Work required: No pictures belong in the copy. Set down exactly the lines from the one that contains "Open the Git Graph sidebar view" through the end of the data.

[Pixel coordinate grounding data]
--- START ---
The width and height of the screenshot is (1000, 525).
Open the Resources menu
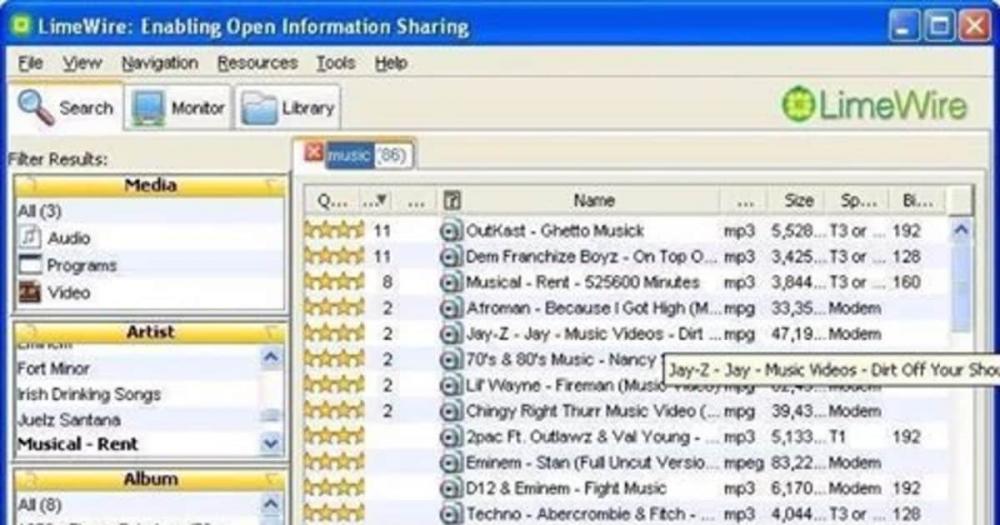(x=257, y=63)
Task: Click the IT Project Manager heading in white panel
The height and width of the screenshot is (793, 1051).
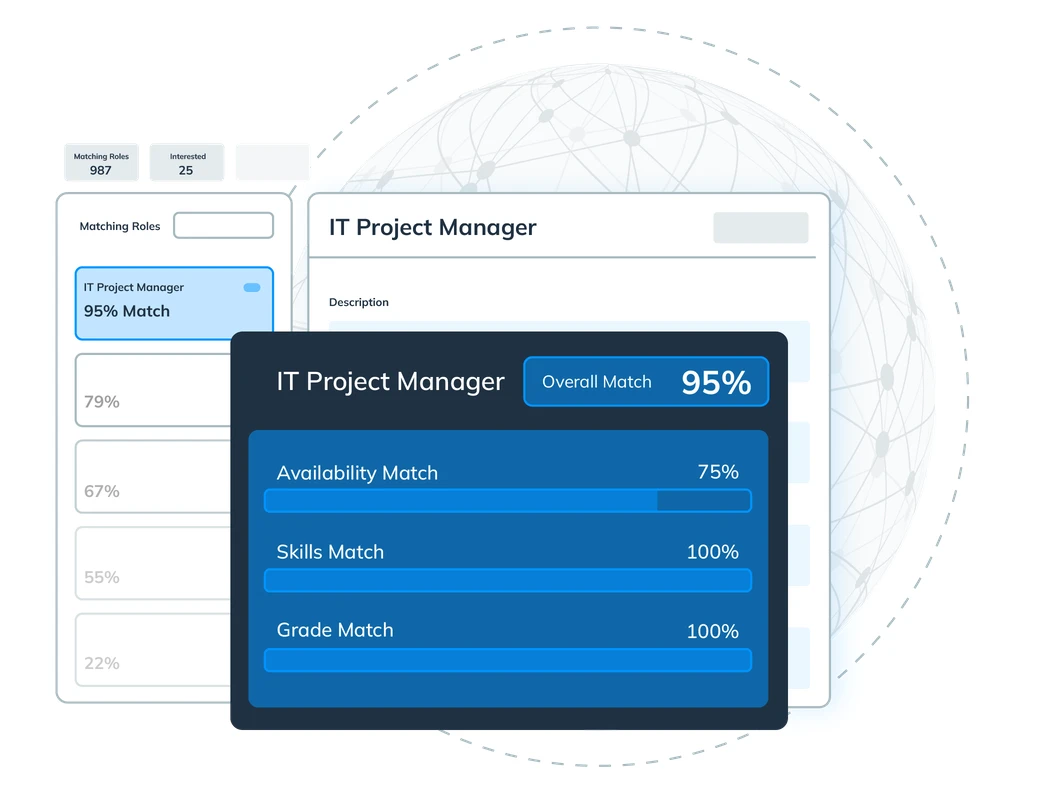Action: (433, 228)
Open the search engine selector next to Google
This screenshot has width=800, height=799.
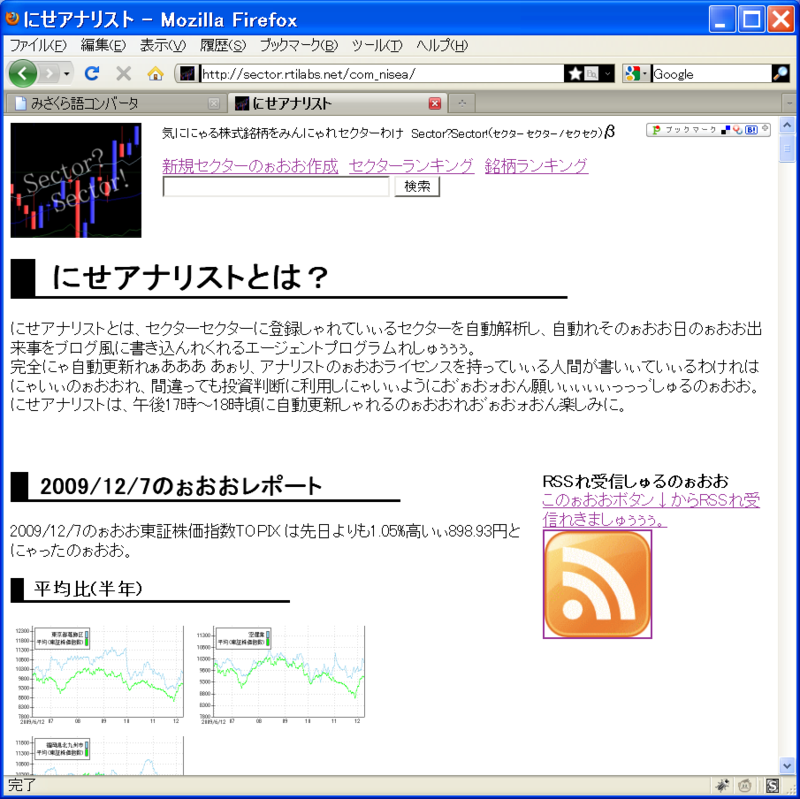(x=634, y=73)
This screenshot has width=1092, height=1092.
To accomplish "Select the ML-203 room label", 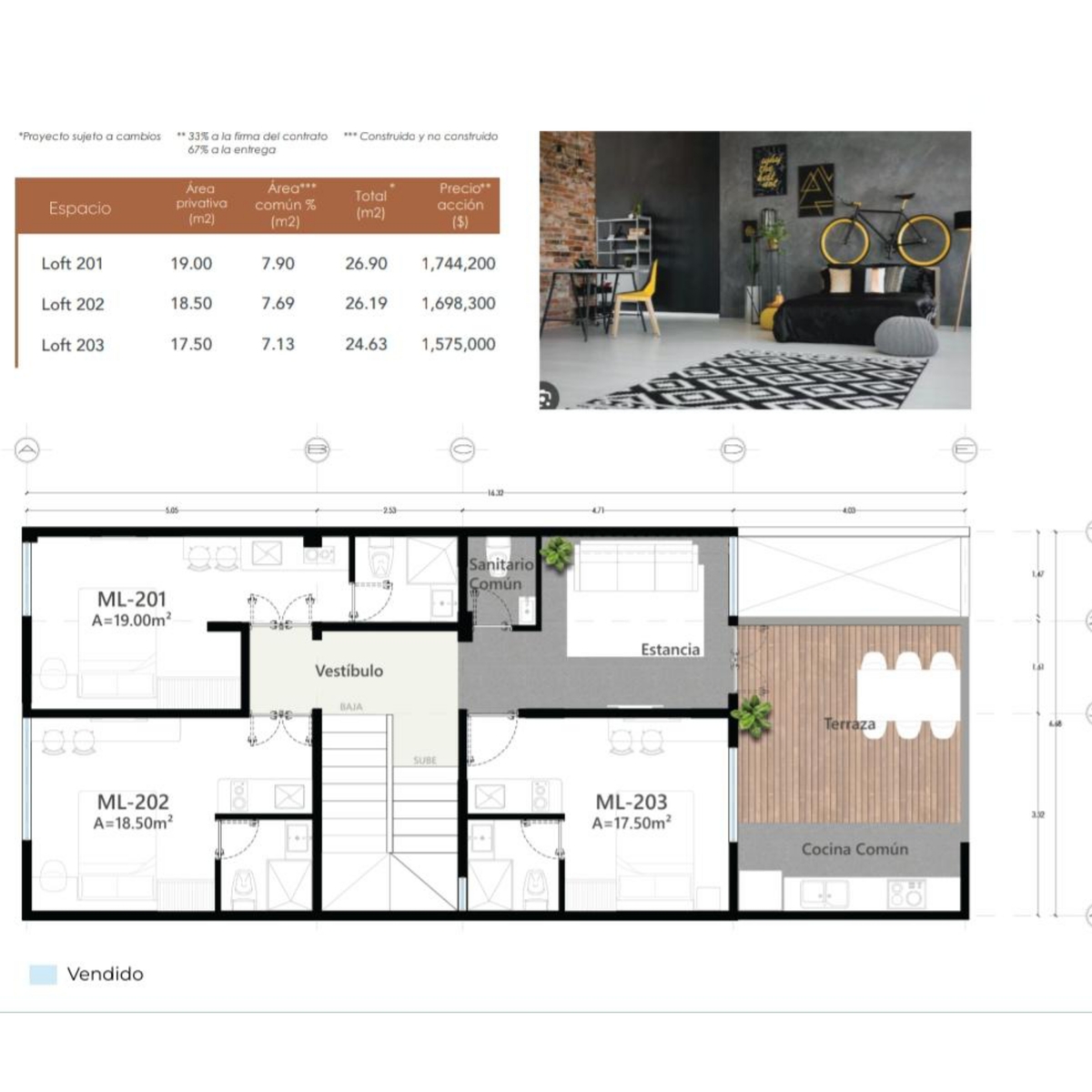I will [x=631, y=803].

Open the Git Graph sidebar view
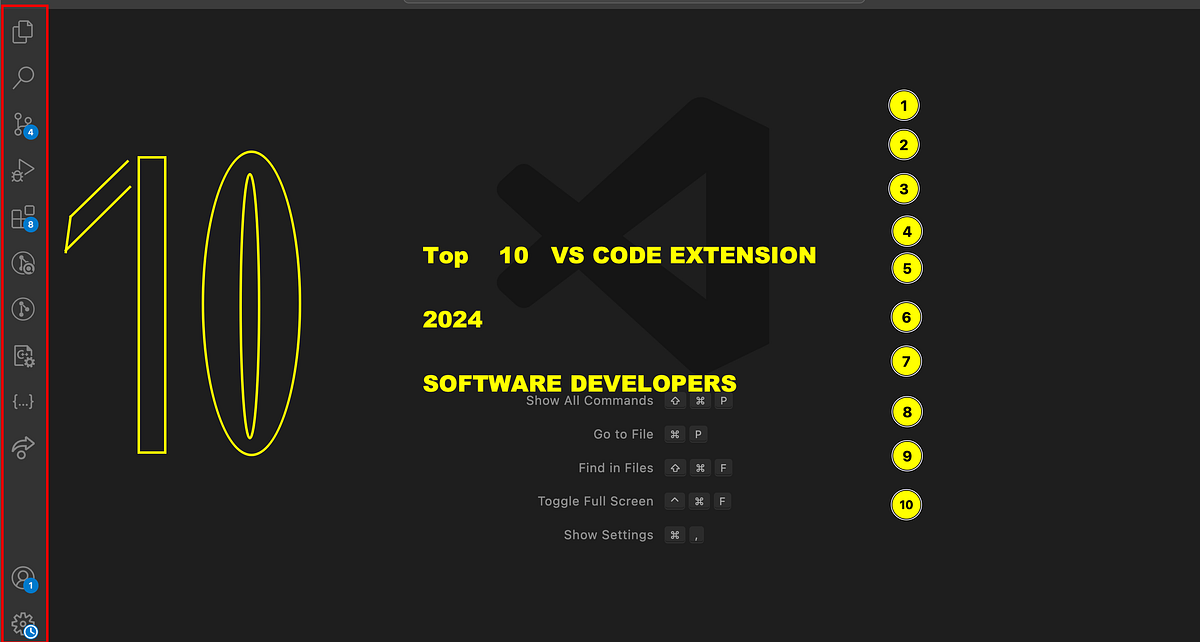coord(23,309)
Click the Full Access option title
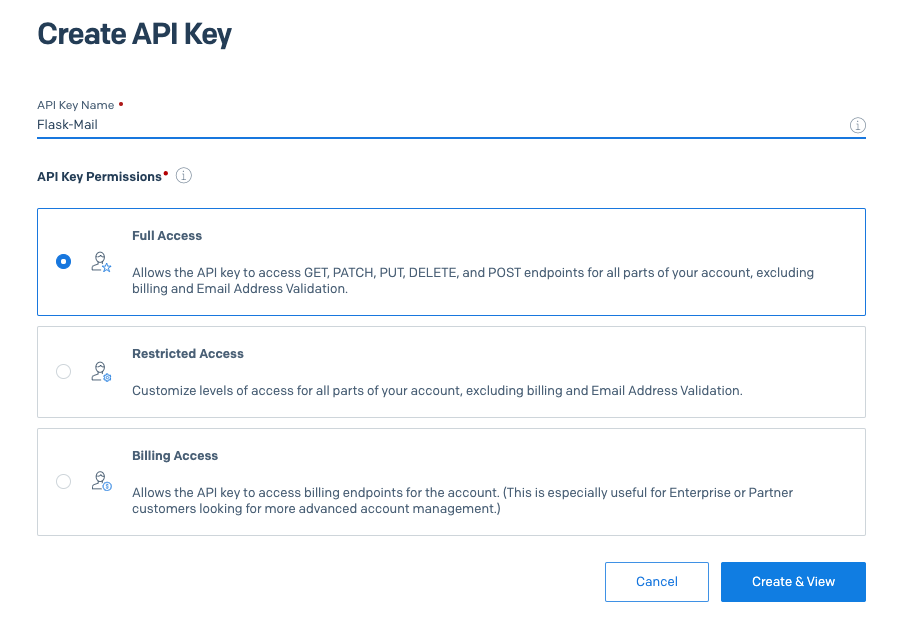The width and height of the screenshot is (913, 642). [167, 236]
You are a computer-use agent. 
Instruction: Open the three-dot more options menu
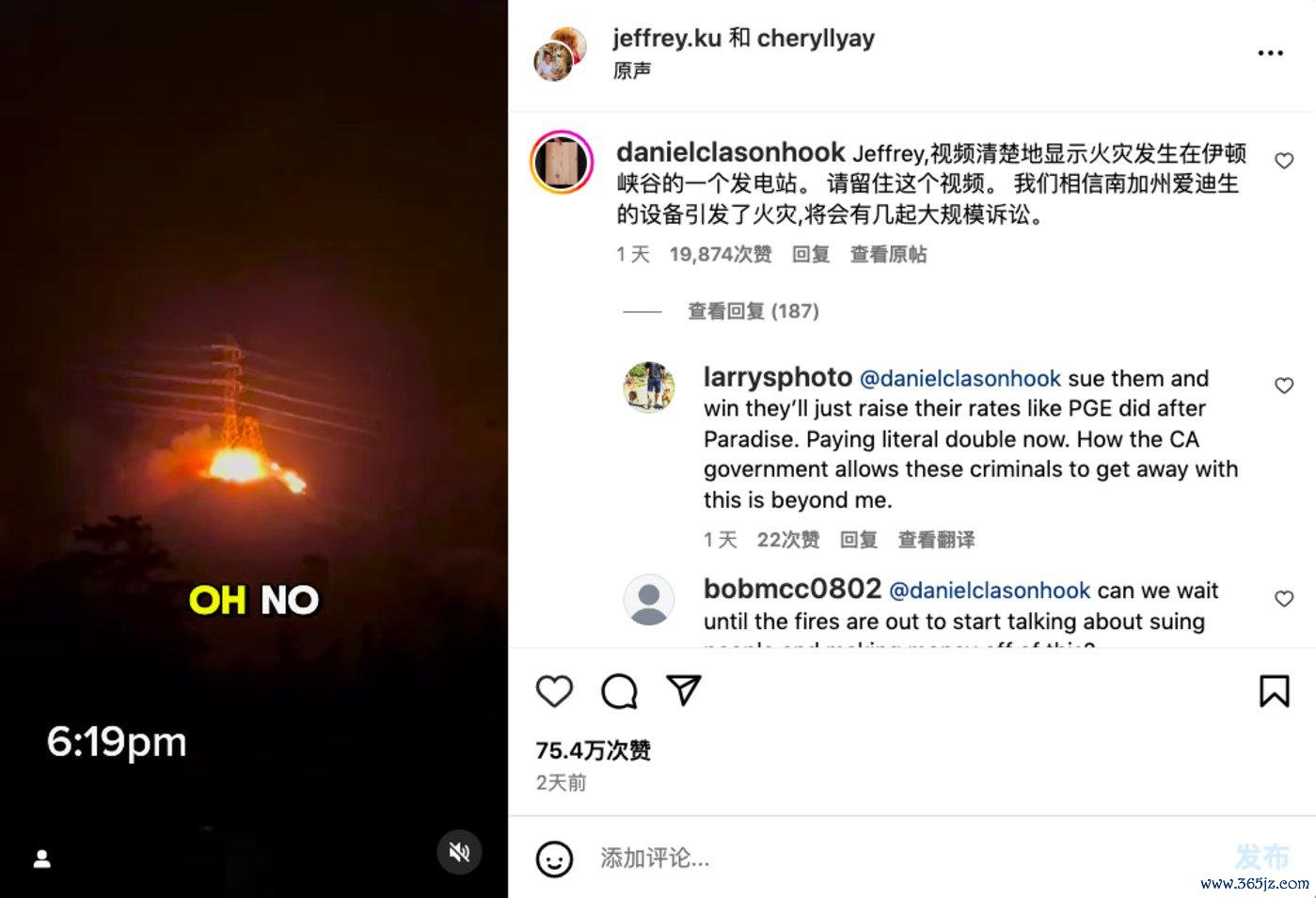[x=1270, y=53]
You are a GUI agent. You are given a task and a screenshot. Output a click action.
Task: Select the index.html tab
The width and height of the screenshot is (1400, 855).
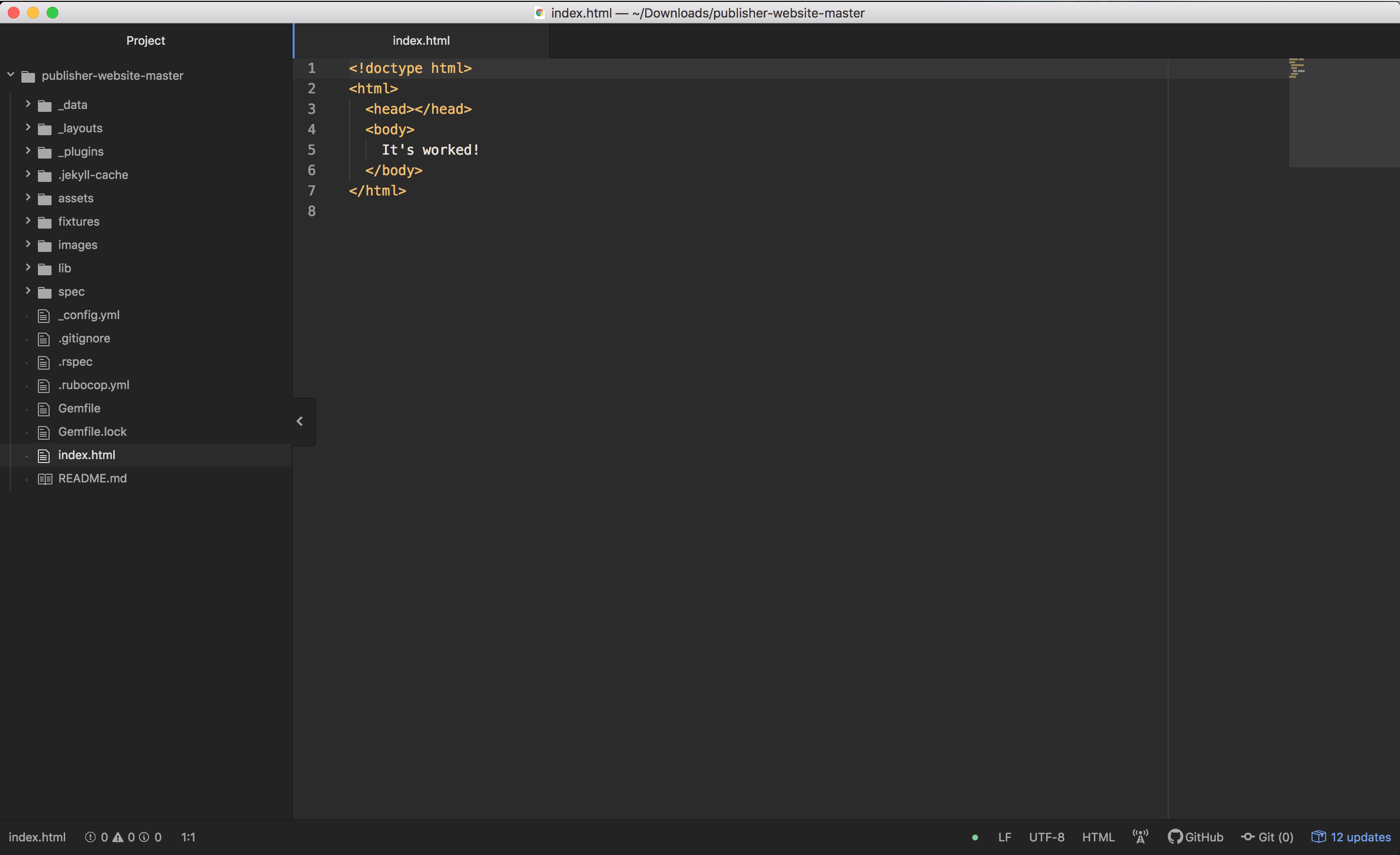(x=421, y=40)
--- END ---
Result of this task:
Open the Git Graph sidebar view
coord(23,309)
Click the Full Access option title
The width and height of the screenshot is (913, 642). [167, 236]
You are a computer-use agent. 
Instruction: Open the three-dot more options menu
[x=1270, y=53]
You are a GUI agent. You are given a task and a screenshot. Output a click action.
Task: Select the index.html tab
The width and height of the screenshot is (1400, 855).
(x=421, y=40)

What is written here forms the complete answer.